======== PROVIDED RECORDS

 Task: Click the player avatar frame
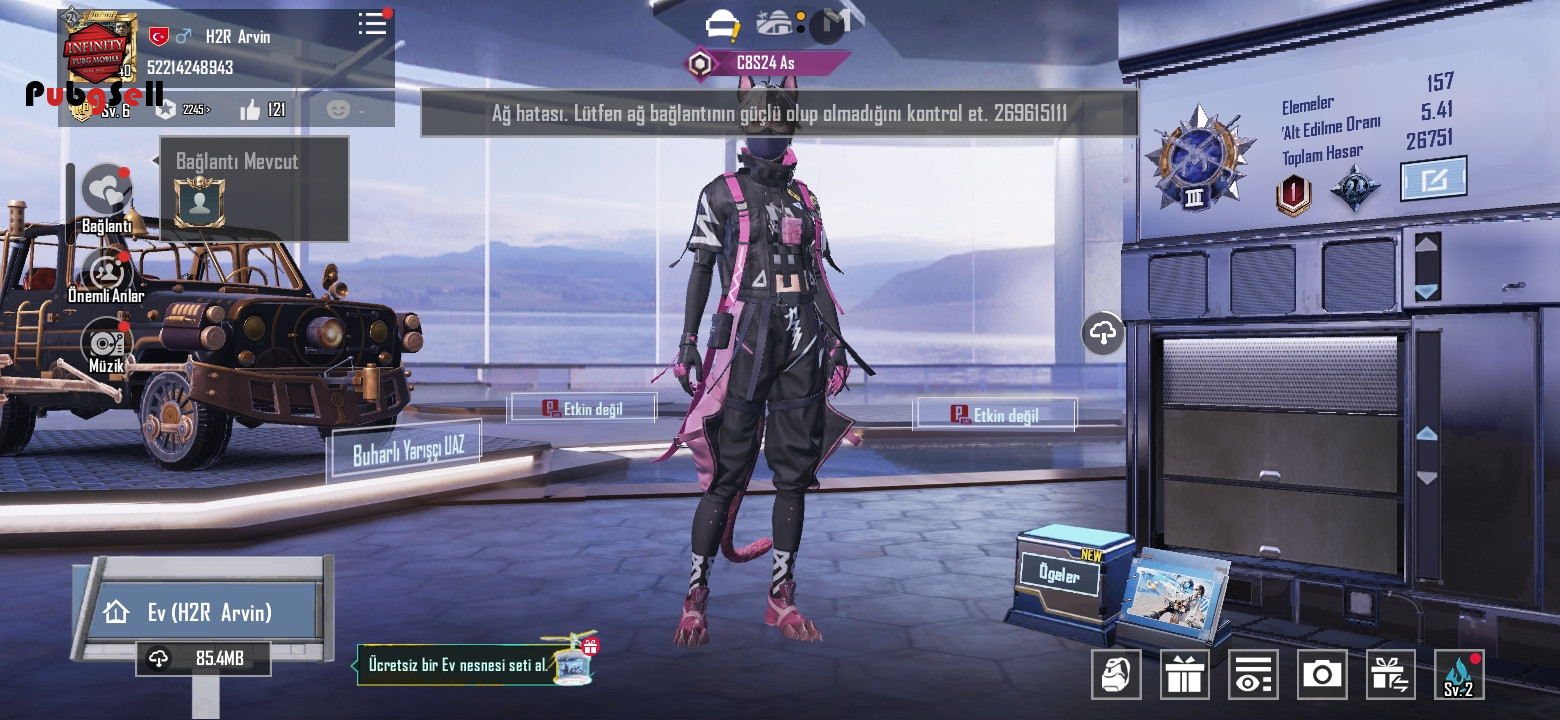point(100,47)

================
======== PROVIDED RECORDS

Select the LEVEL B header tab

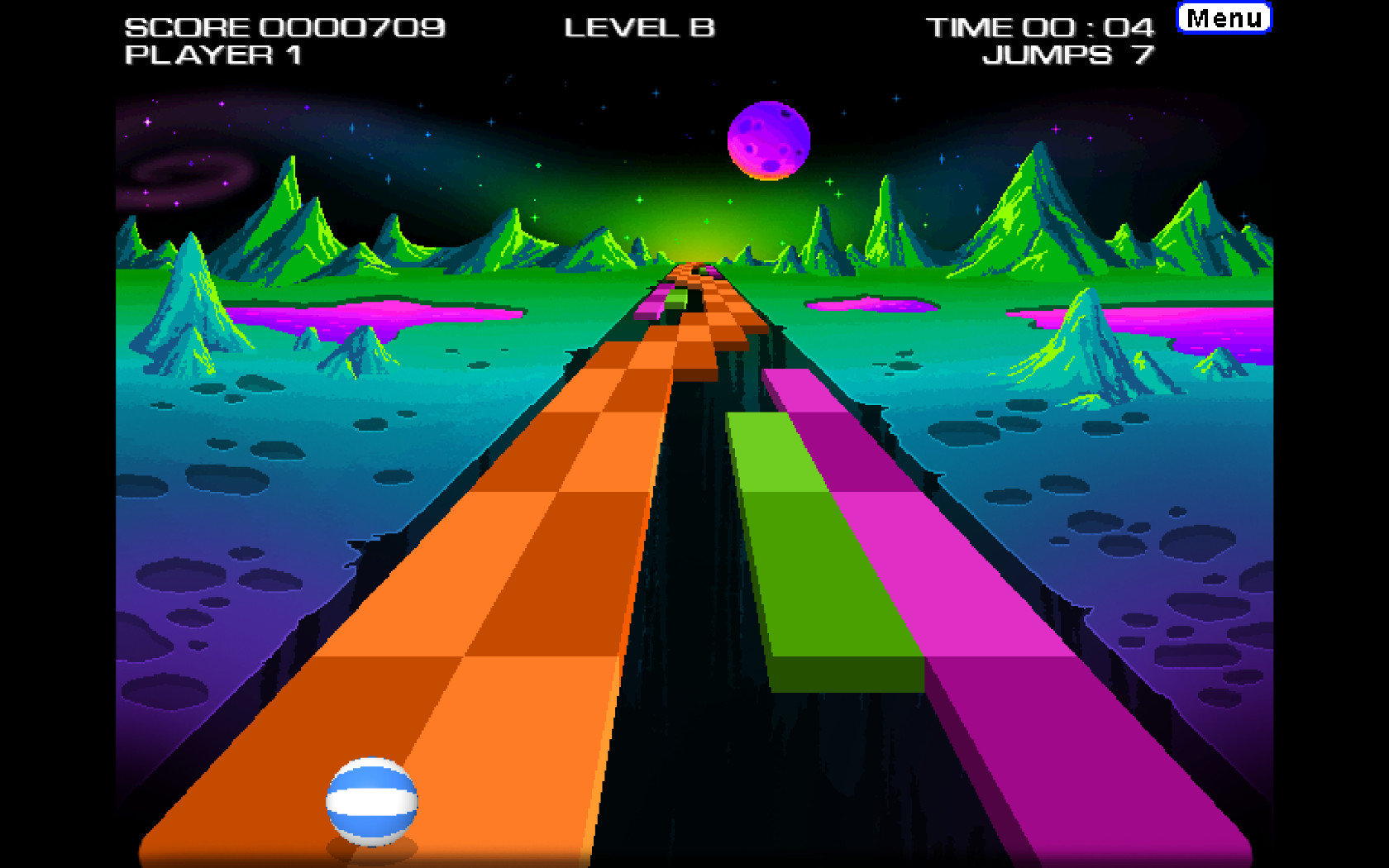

================
======== PROVIDED RECORDS

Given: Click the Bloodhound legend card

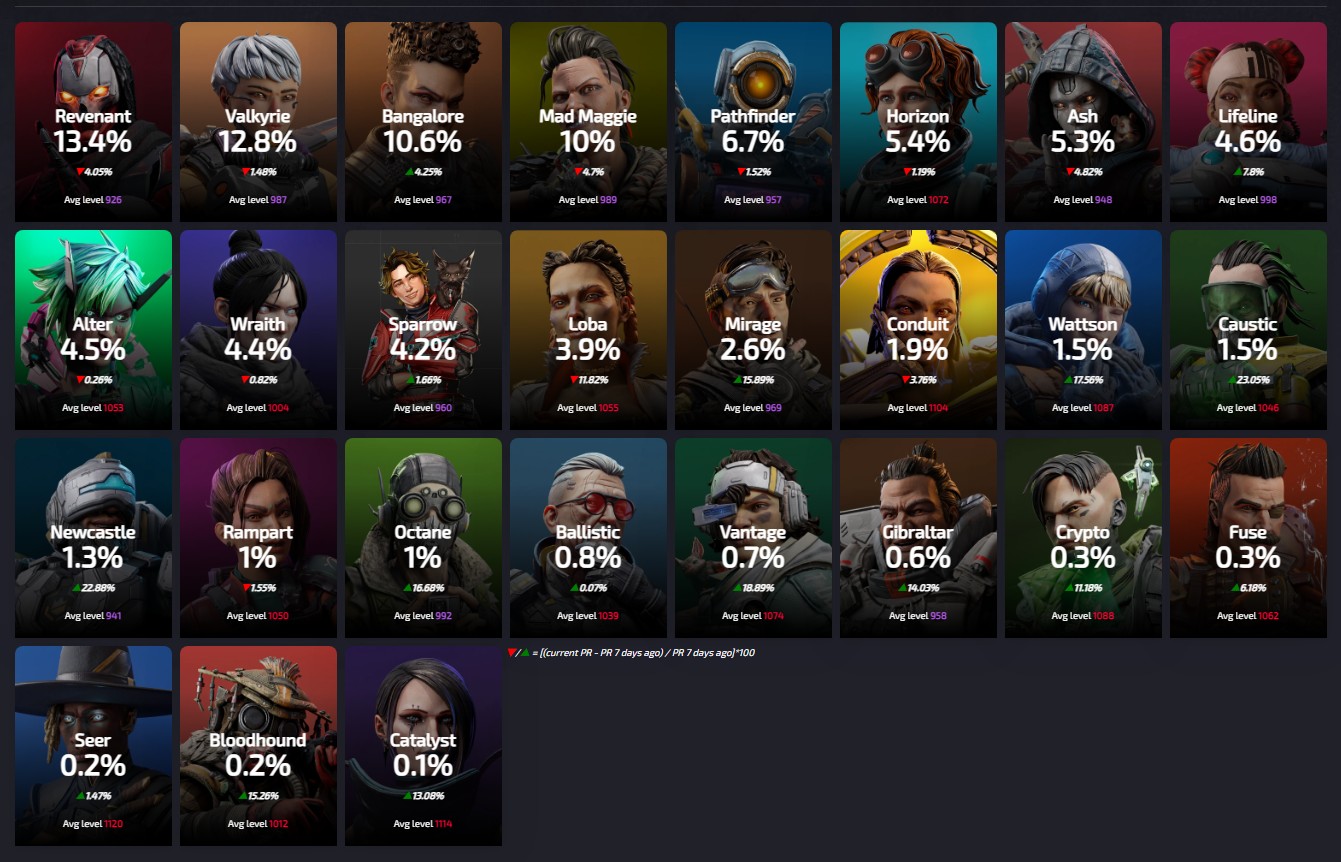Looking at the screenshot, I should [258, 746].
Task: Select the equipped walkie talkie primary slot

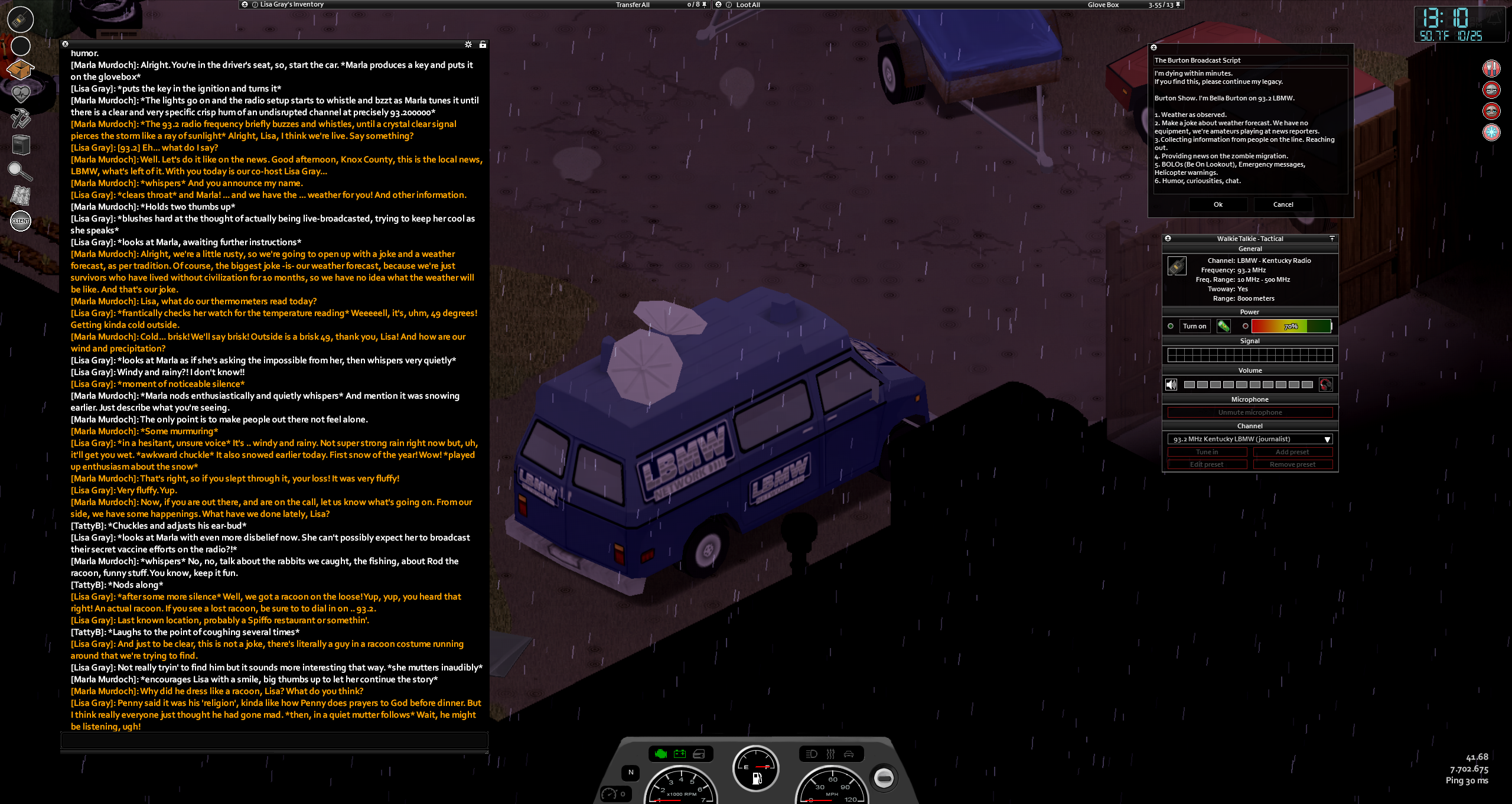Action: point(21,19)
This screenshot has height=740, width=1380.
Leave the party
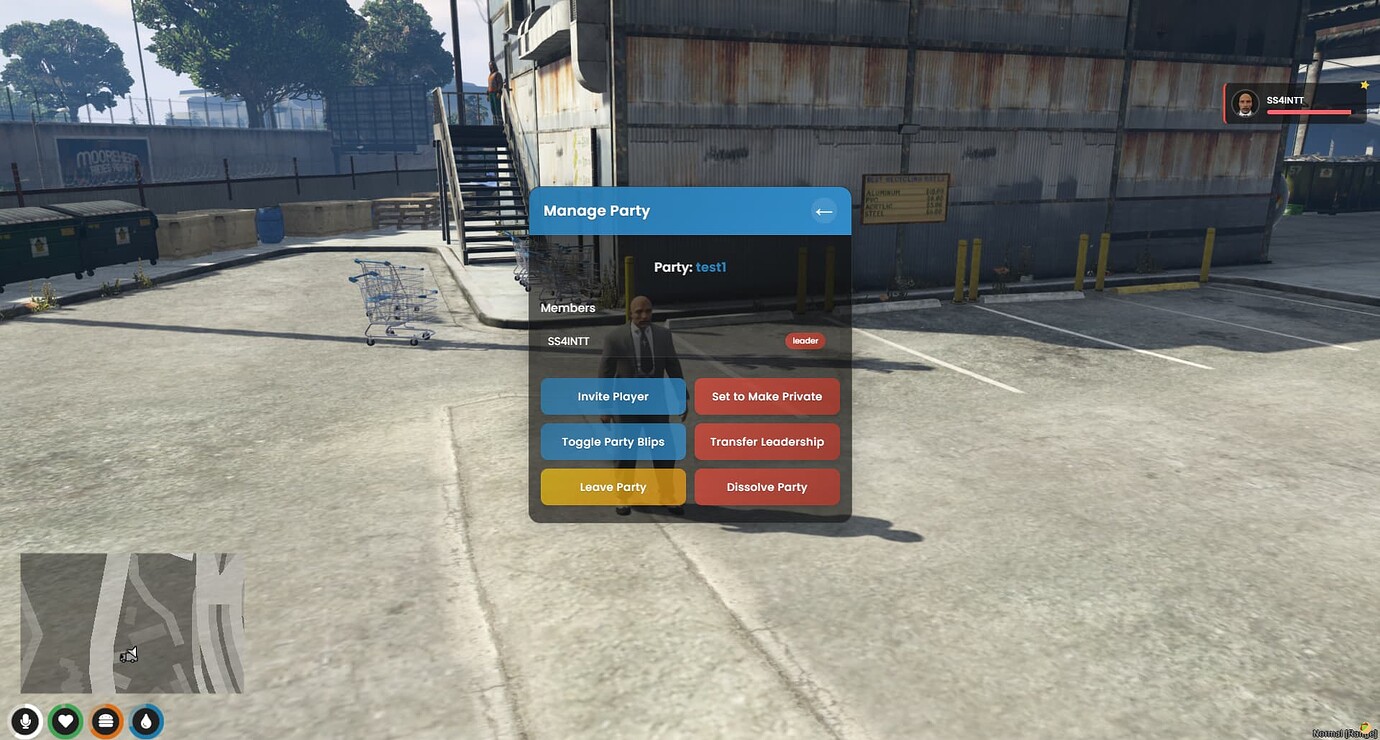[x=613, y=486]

================

> AIM
List every line in the rows above that contains the word "Click", treating uppercase and lowercase letters as different.

> THE COMPLETED TASK
 Task: Click the player avatar frame
Given: Click the Bloodhound legend card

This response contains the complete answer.